*Data provided*.
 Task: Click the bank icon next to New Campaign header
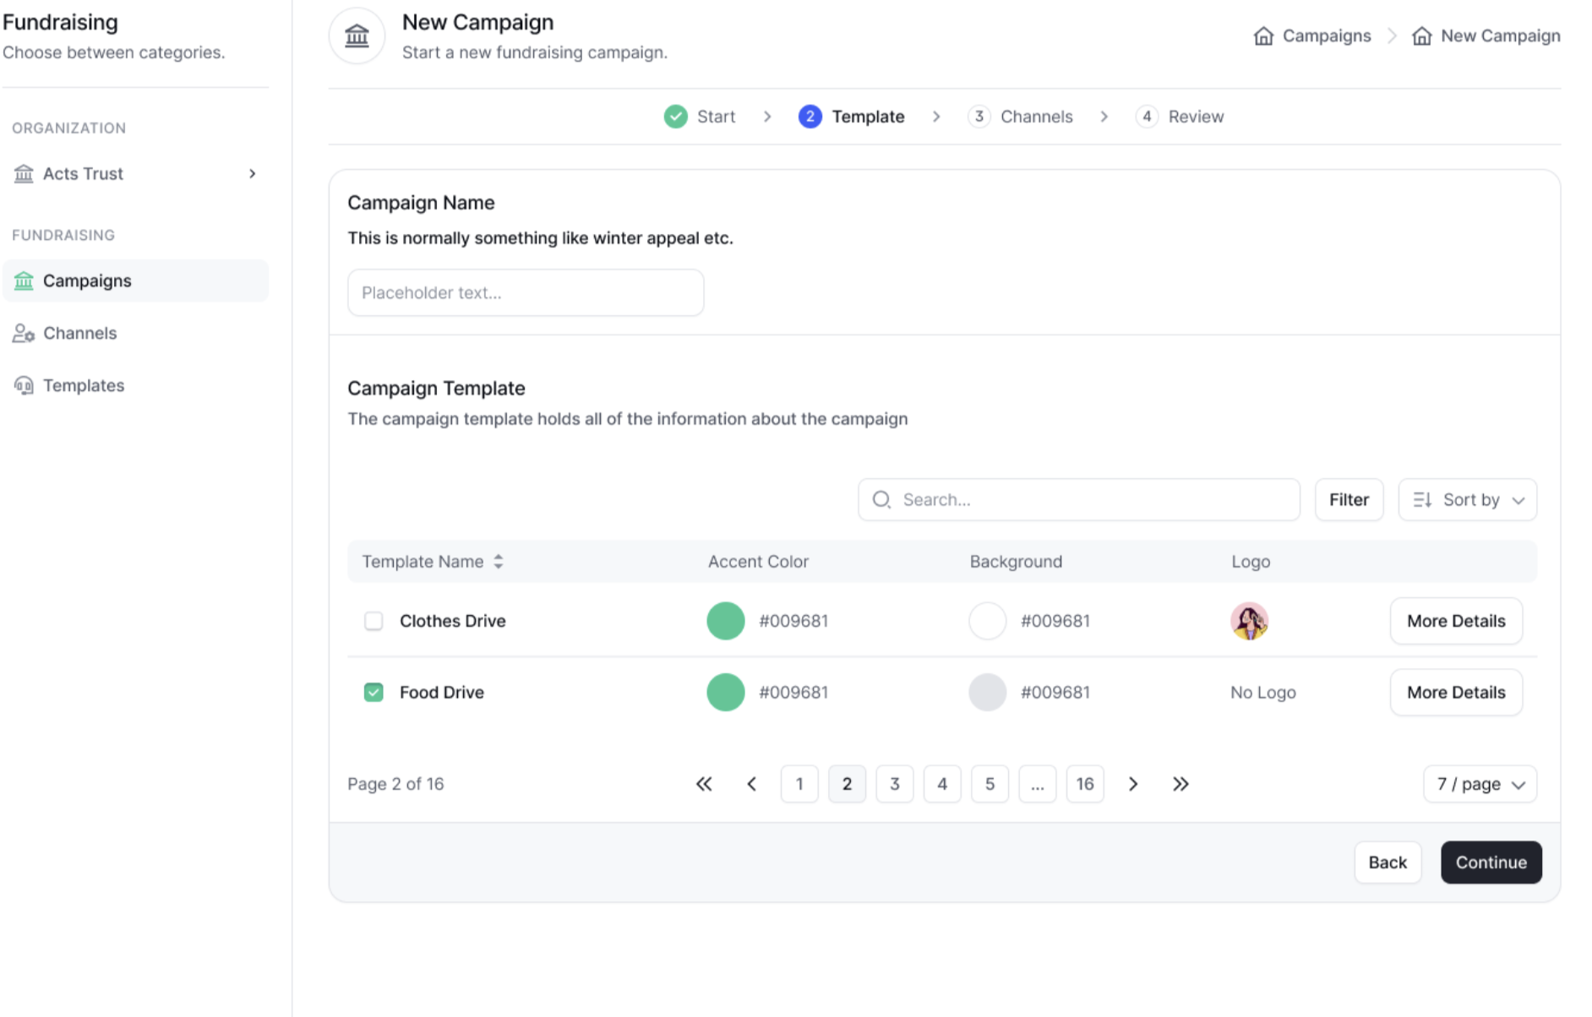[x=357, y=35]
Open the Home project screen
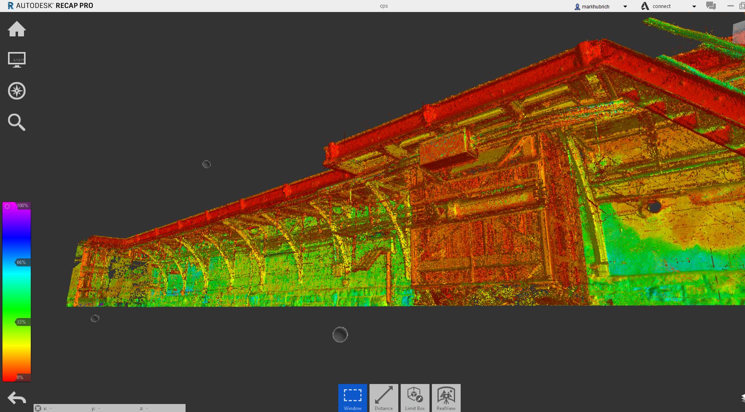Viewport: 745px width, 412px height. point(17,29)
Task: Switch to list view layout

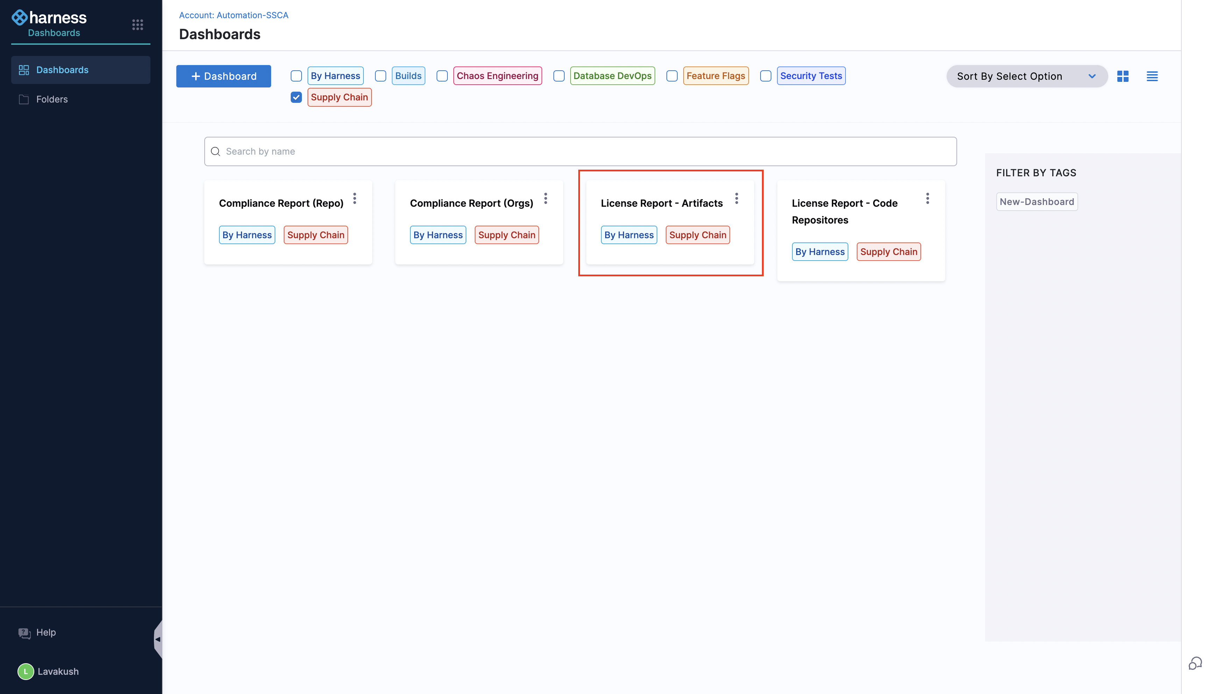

*Try it*.
Retype all of the material above exactly; the pictures stay out.

*Answer below*.
 Task: Click the bank icon next to New Campaign header
[x=357, y=35]
Open the Home project screen
Viewport: 745px width, 412px height. point(17,29)
Task: Switch to list view layout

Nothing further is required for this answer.